▸ Kutipan Sumber:
Kontroversi Penetapan Soeharto sebagai Pahlawan Nasional: Membaca Ketegangan Sikap Publik melalui Model ABX Theodore M. NewcombT

Pahlawan Nasional

Milenianews.com, Mata Akademisi – Peringatan Hari Pahlawan pada Senin, 10 November 2025 di Istana Negara, Jakarta. Presiden RI, Prabowo Subianto resmi menganugerahkan gelar Pahlawan Nasional kepada sepuluh tokoh. Namun, perhatian publik justru terfokus pada keputusan pemerintah yang turut menetapkan Soeharto, Presiden ke-2 RI sebagai salah satu penerima gelar tersebut. Keputusan ini langsung memunculkan perdebatan di masyarakat. Ada yang menilai Soeharto memang pantas menyandang gelar pahlawan karena jasa-jasa besarnya. Tapi, tidak sedikit pula yang menolak keras karena berbagai pelanggaran HAM yang terjadi pada masa pemerintahannya.

Perbedaan pandangan tersebut membuat masyarakat terbelah dalam dua kubu. Pertama, kelompok yang mendukung pemberian gelar. Kelompok ini mencakup keluarga, pendukung politik Soeharto, dan masyarakat yang merasakan dampak langsung pembangunan di masa pemerintahan Soeharto. Mereka memaknai Soeharto sebagai Bapak Pembangunan yang berhasil membawa Indonesia mencapai swasembada pangan pada tahun 1984 (diakui FAO secara internasional). Jasa-jasa tersebut dipandang sebagai kontribusi nyata yang layak mendapatkan pengakuan negara. Oleh karena itu pemberian gelar pahlawan dianggap sebagai bentuk penghargaan terhadap jasa-jasa tersebut.

Baca juga: Analisis Kendala Pembelajaran Daring Menggunakan Teori Shannon-Weaver

Kedua, kelompok yang menolak keputusan tersebut. Kelompok ini didominasi oleh aktivis HAM, keluarga korban, akademisi kritis, serta generasi muda yang membaca sejarah dengan sudut pandang yang berbeda. Mereka menilai bahwa pemberian gelar kepada Soeharto tidak dapat dilepaskan dari berbagai pelanggaran HAM yang terjadi selama Orde Baru. Beberapa peristiwa yang sering disebutkan meliputi tragedi 1965-1966, penembakan misterius (1982-1985), peristiwa Tanjung Priok (1984), Talangsari Lampung (1989), kekerasan sistemik di Aceh (1989-1998), penghilangan paksa (1997-1998), tragedi Trisakti dan Semanggi 1-2 (1998-1999), kerusuhan Mei 1998, Pembredelan media massa, Penggusuran warga untuk TMII (1971) dan masih banyak lagi. Laporan Stolen Asset Recovery (STAR) yang dirilis PBB dan Bank Dunia pada 2007 juga menyebut Soeharto sebagai salah satu pemimpin paling korup di dunia dengan kerugian negara mencapai USD 15-35 miliar. Bagi kelompok ini, pemberian gelar pahlawan bukan sekadar tindakan administratif, melainkan tindakan simbolik yang memiliki konsekuensi moral, sejarah, dan politik. Mereka menganggap keputusan ini sebagai bentuk pengabaikan fakta sejarah dan pengabaian terhadap luka para korban.

▸ Cuplikan Data:
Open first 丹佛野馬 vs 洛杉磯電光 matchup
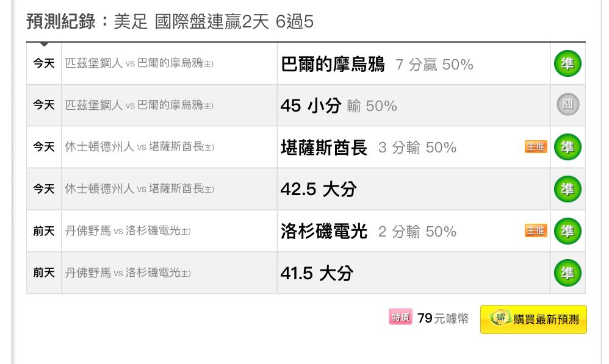The width and height of the screenshot is (609, 364). coord(128,230)
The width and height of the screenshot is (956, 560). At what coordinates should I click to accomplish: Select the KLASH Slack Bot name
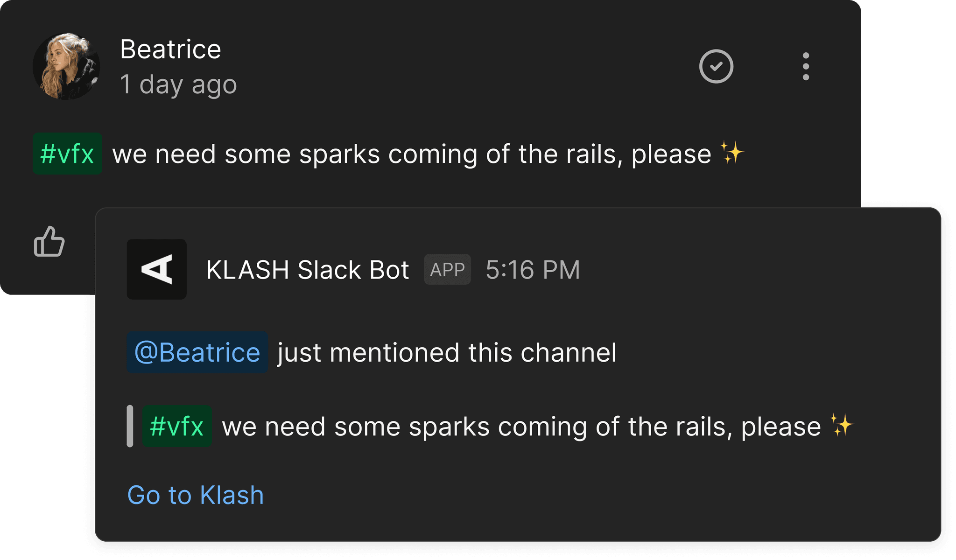(307, 269)
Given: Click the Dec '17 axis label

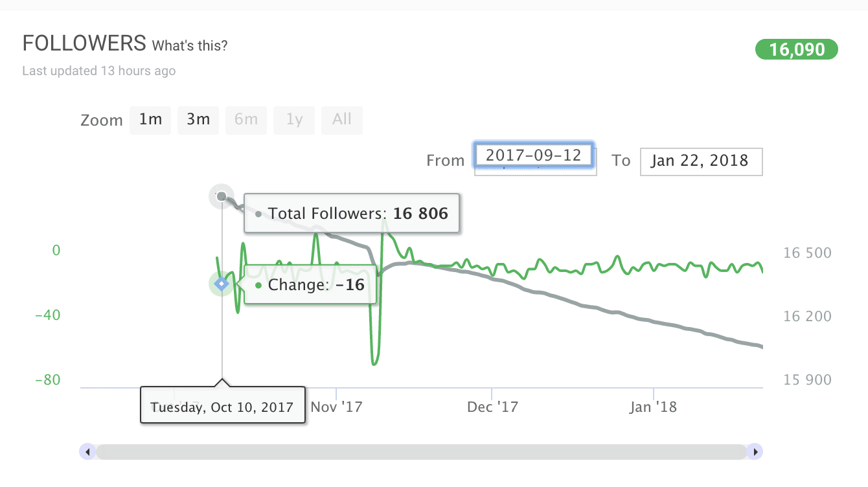Looking at the screenshot, I should coord(492,407).
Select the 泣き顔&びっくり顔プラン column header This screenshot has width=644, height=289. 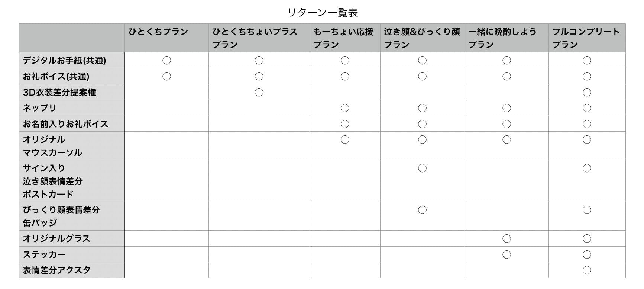point(422,38)
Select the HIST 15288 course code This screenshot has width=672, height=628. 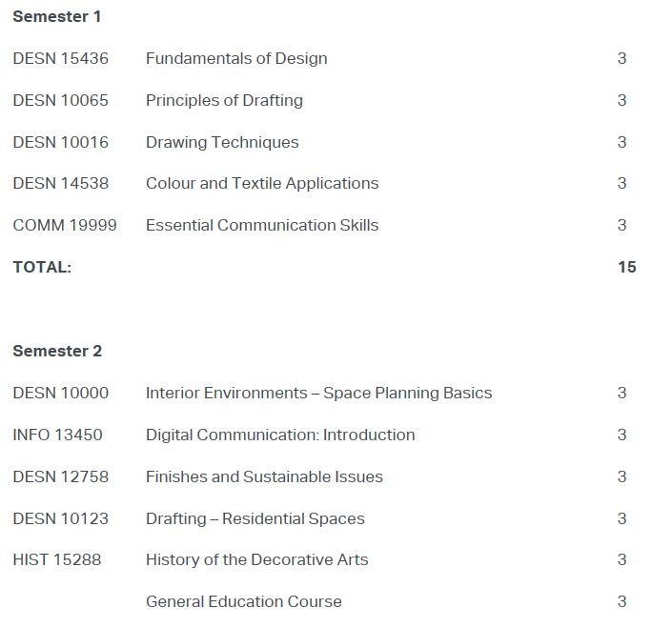point(57,559)
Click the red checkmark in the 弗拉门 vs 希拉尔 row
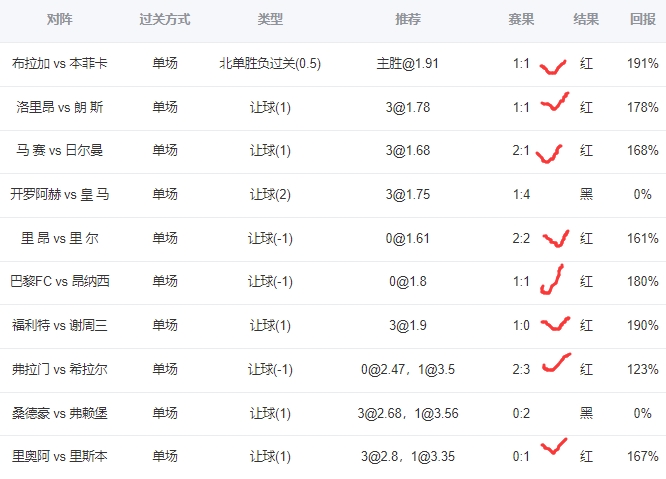This screenshot has height=479, width=666. 556,363
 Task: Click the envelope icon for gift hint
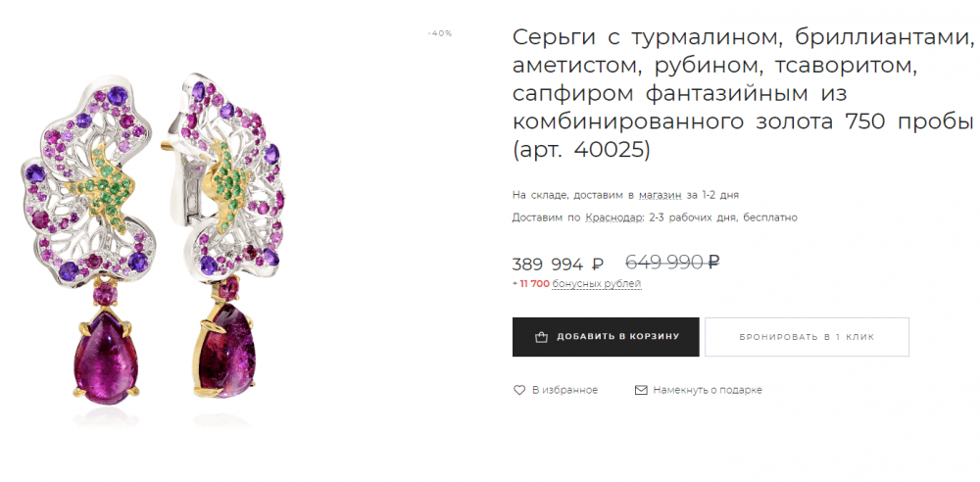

▸ Petunjuk dan Ketentuan:
Lanjutkan tulisan tentang kontroversi penetapan Soeharto sebagai Pahlawan Nasional, dimulai tepat setelah kalimat terakhir yang ada.

▸ Jawaban Soal Ini:
Situasi ketegangan sosial ini dapat dianalisis menggunakan Model ABX Newcomb, salah satu model komunikasi klasik dalam kajian psikologi-sosial. Model ini menjelaskan hubungan antara dua pihak (A dan B) yang masing-masing memiliki sikap terhadap suatu objek (X). Hubungan sosial akan berada dalam keadaan seimbang jika A dan B memiliki sikap yang sama terhadap X. Sebaliknya, jika A dan B memiliki sikap berlawanan, maka ketidakseimbangan akan muncul dan menciptakan ketegangan sosial. Dalam konteks kontroversi ini, A dapat dipahami sebagai kelompok pendukung penetapan gelar Pahlawan Nasional Soeharto, B sebagai kelompok penolak, dan X sebagai objek/isu pembahasan yaitu penetapan Soeharto sebagai Pahlawan Nasional.

Dalam kerangka model Newcomb, terlihat bahwa A dan B memiliki persepsi terhadap X yang sama-sama kuat, tetapi berlawanan. Bagi A, X dianggap sebagai keputusan negara yang layak dan adil. Bagi B, X dimaknai sebagai keputusan yang bermasalah secara moral dan sejarah. Ketidakseimbangan ini semakin terasa karena X memiliki nilai simbolik yang tinggi dalam memori kolektif bangsa. Pahlawan Nasional bukan sekadar gelar, tetapi representasi moral tentang siapa yang patut dikenang dan diagungkan dalam sejarah negara. Dengan demikian, perbedaan makna antara A dan B terhadap X menciptakan kondisi komunikasi yang tidak stabil, yang pada akhirnya memicu ketegangan publik.

Ketegangan dalam Model ABX tidak hanya menggambarkan adanya perbedaan pendapat, tetapi juga menjelaskan dorongan psikologis dan sosial untuk mencari keseimbangan. Dalam kasus ini, masyarakat dan negara perlu mencari mekanisme komunikasi yang dapat meredakan ketegangan. Menurut Newcomb, keseimbangan dapat dipulihkan melalui upaya komunikasi yang bertujuan memperjelas makna objek X agar hubungan A dan B tidak semakin menjauh. Hal ini berarti bahwa pemerintah sebagai pengambil keputusan memegang peranan penting dalam menciptakan ruang dialog yang terbuka.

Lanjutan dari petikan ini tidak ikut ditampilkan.